3 years ago

Changes in medical management and colectomy rates: a population-based cohort study on the epidemiology and natural history of ulcerative colitis in Örebro, Sweden, 1963-2010

S. Montgomery, S. Rundquist, Y. Zhulina, Y. Cao, J. Halfvarson, C. Eriksson, I. Henriksson
Background Whether the epidemiology of ulcerative colitis (UC) has changed during recent decades is partly unknown. Aim To depict temporal trends in the epidemiology and medical treatment of UC as well as the long-term risk of progression in disease extent and colectomy, during 1963-2010. Methods Patients were identified by evaluation of all medical records in the archive of the Colitis Clinic, Örebro University Hospital.

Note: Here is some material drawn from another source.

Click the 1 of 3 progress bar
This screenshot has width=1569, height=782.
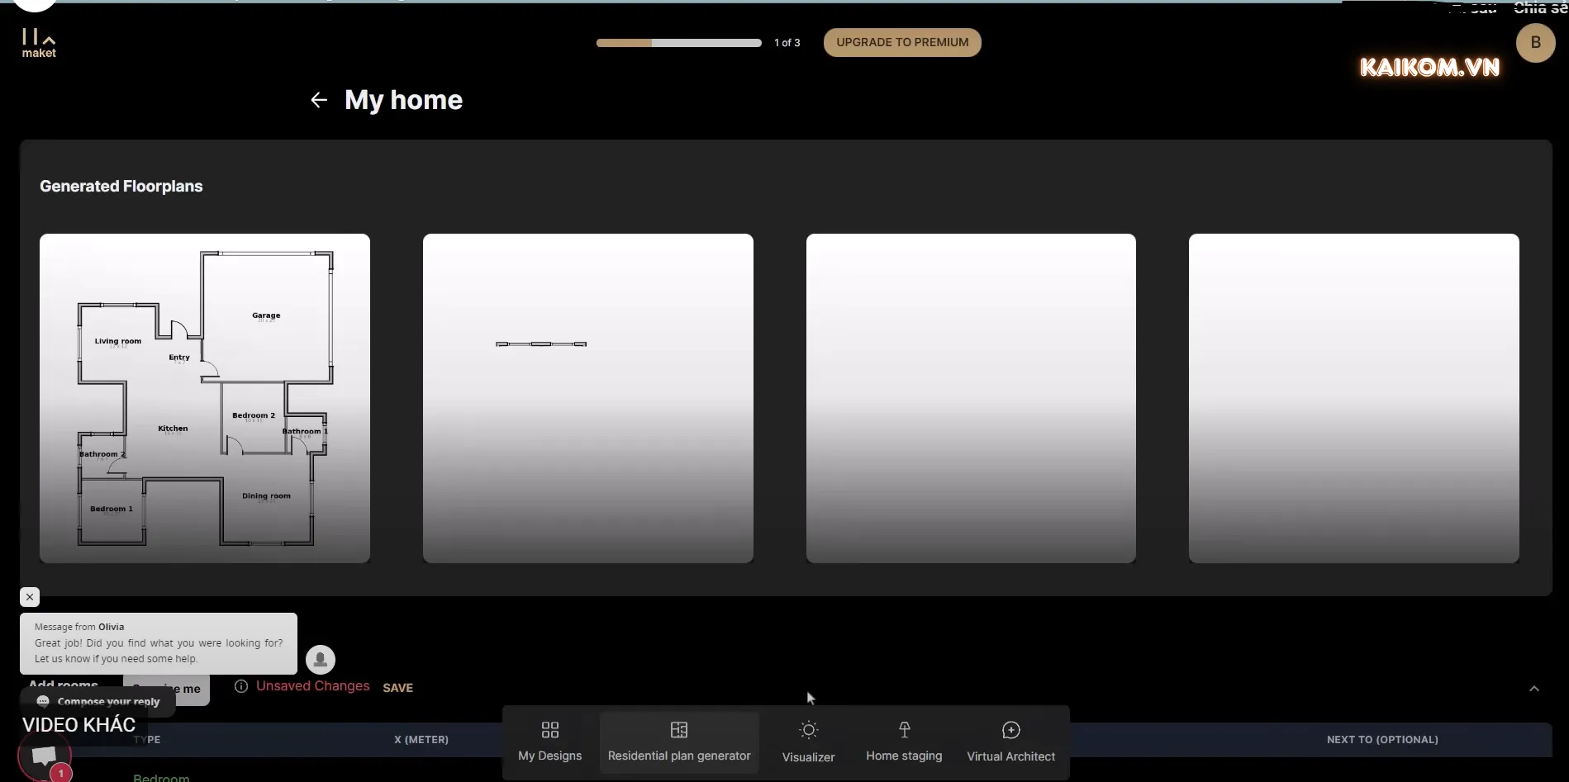click(x=678, y=43)
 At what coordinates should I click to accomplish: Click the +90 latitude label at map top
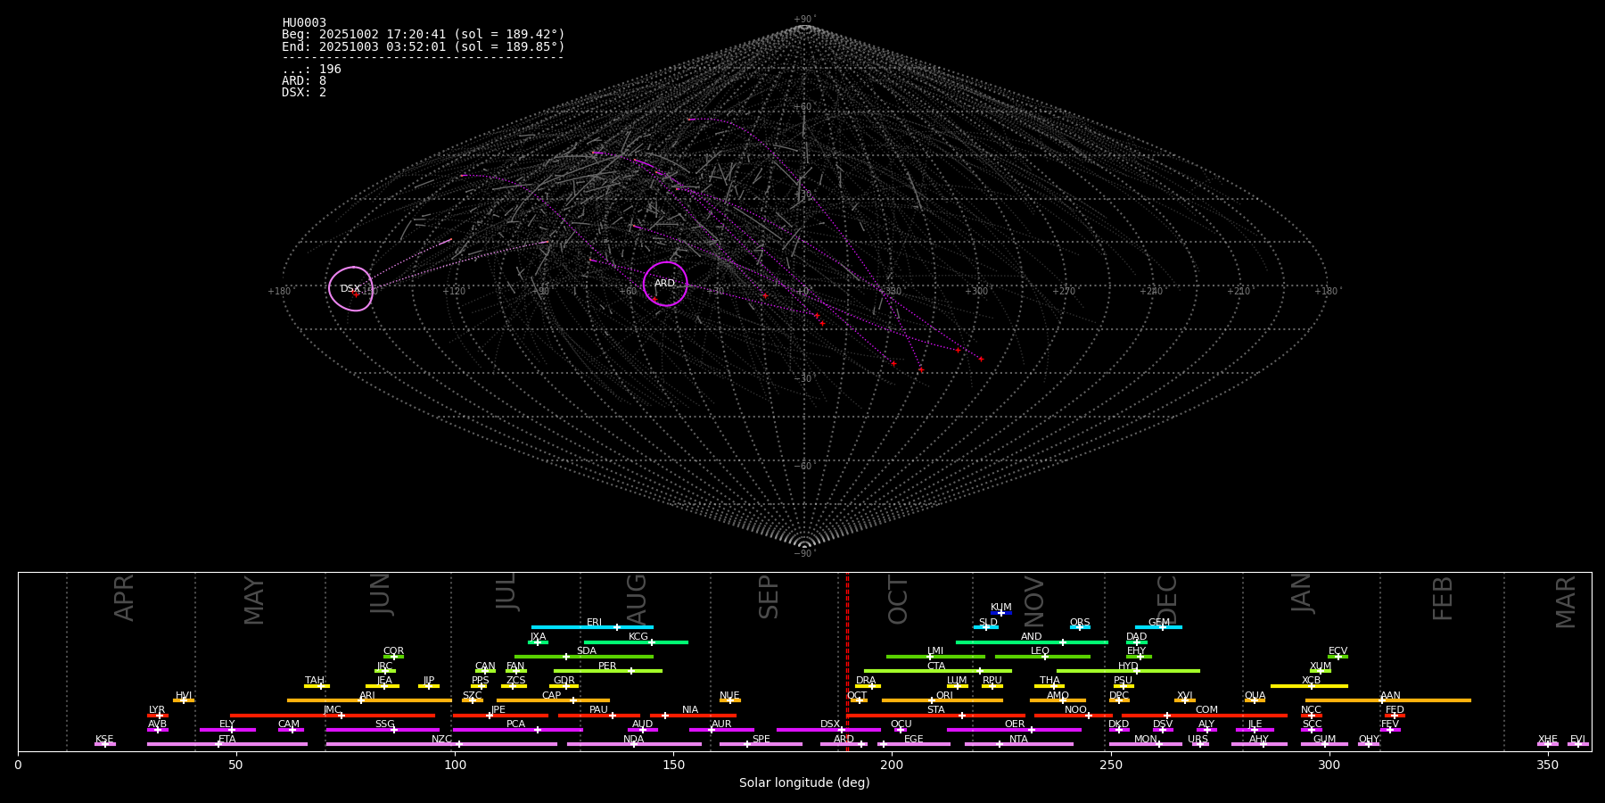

Comparisons were made between three time periods, 1963-1975, 1976-1990 and 1991-2005. Results The annual age-standardised incidence increased from 3.5 to 18.5 per 100 000 during the study period (P < .01). Correspondingly, the prevalence increased from 44 to 474 per 100 000 between 1965 and 2010. A higher proportion of males than females had extensive colitis at diagnosis (odds ratio: 1.55; 95% CI 1.17-2.05; P < .01). The risk for progression in disease extent was 34.5% and 18.5% at 10 years, for patients with proctitis and left-sided colitis, respectively (P < .01). The use of 5-aminosalicylates, within 10 years, rise from 79% to 92% between 1963-1975 and 1976-1990 (P < .01). Thiopurine use increased from 7% in 1976-1990 to 34% during 1991-2005 (P < .01). The colectomy rate at 10 years was 13.5% (95% CI 11.1%-15.8%), and the risk was lower among patients diagnosed in 1991-2005 compared to 1963-1975 (adjusted hazard ratio: 0.61; 95% CI 0.39-0.94; P = .02). Conclusion The incidence and prevalence of UC increased over time, and the observed prevalence in 2010 is among the highest reported. In parallel, a decrease in colectomy rates was observed during the most recent decades, potentially reflecting improved medical treatment.